38 - Warnung vor Grabenkämpfen

Staatssekretär Aeikens sieht Chancen auf Verständigung über eine nationale Nutztierstrategie. Umsetzung erfordert Zeitplan und Planungssicherheit für die Landwirte. Verknüpfung mit Initiative Tierwohl denkbar.

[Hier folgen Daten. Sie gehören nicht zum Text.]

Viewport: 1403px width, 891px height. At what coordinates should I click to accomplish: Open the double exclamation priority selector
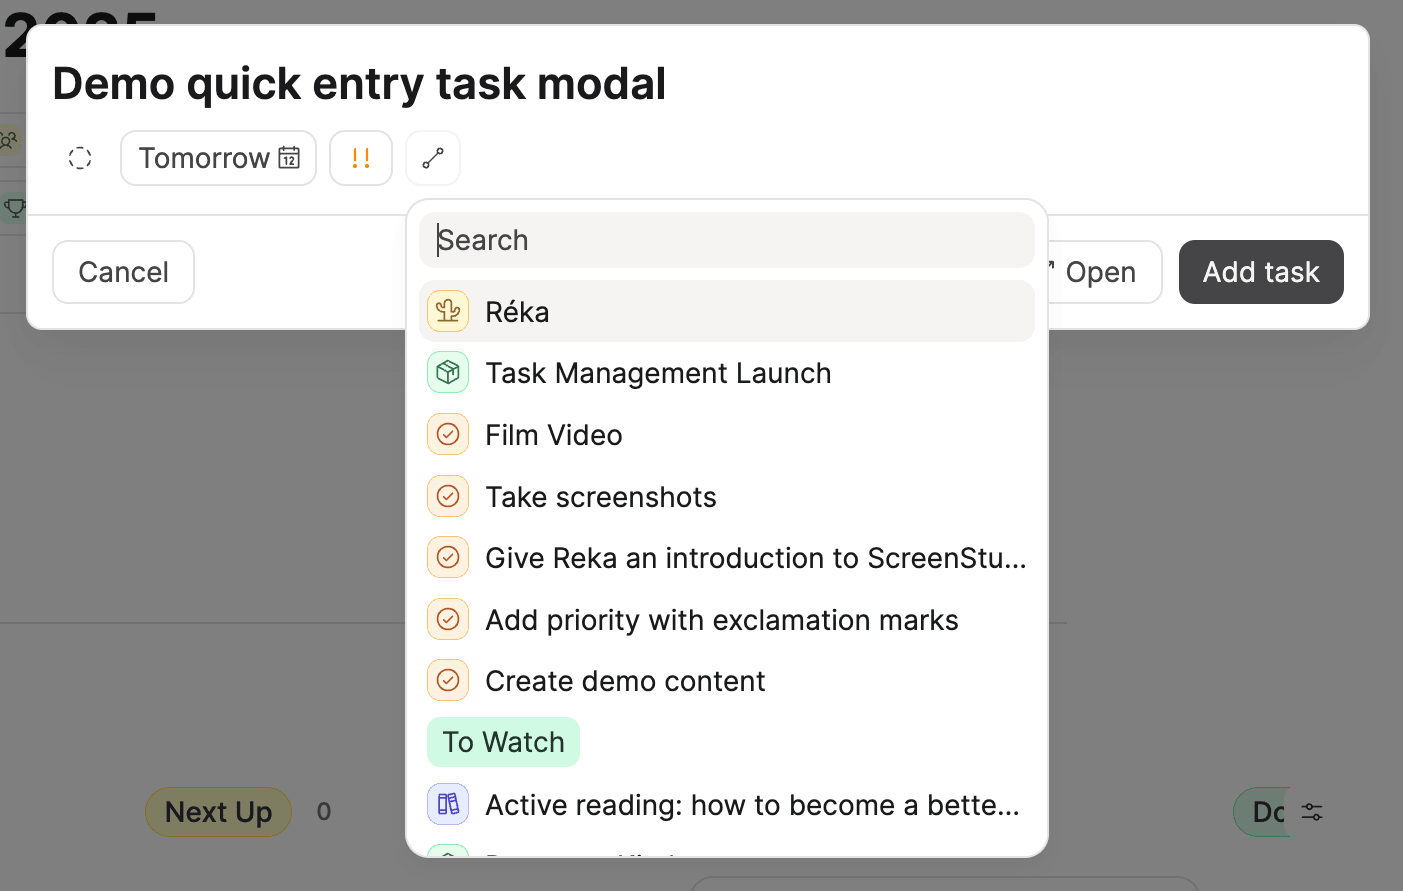[361, 157]
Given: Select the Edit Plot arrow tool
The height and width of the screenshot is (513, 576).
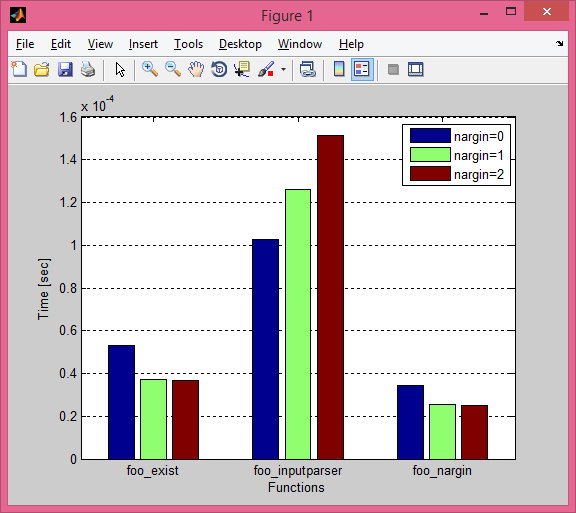Looking at the screenshot, I should tap(120, 69).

Gute Aussichten für Schwein und Co.? Politik, Erzeuger, Handel und Gesellschaft bekennen sich zur Nutztierhaltung. Über das Wie braucht es Konsens. Foto: Landpixel

Optimistisch beurteilt der Staatssekretär im Bundeslandwirtschaftsministerium, Dr. Hermann Onko Aeikens, die Aussichten für eine partei- und länderübergreifende Verständigung über eine nationale Nutztierstrategie. Bei gutem Willen aller Beteiligten halte er einen breiten Konsens auf Basis des Entwurfs aus seinem Haus für machbar. An Politik und Verbänden appellierte er, sich nicht „in ideologischen Grabenkämpfen“ zu verlieren. Er sprach sich für einen verbindlichen Zeitplan für die angedachten Veränderungen aus. Nur dann werde sich der derzeitige Investitionsstau in der Tierhaltung auflösen.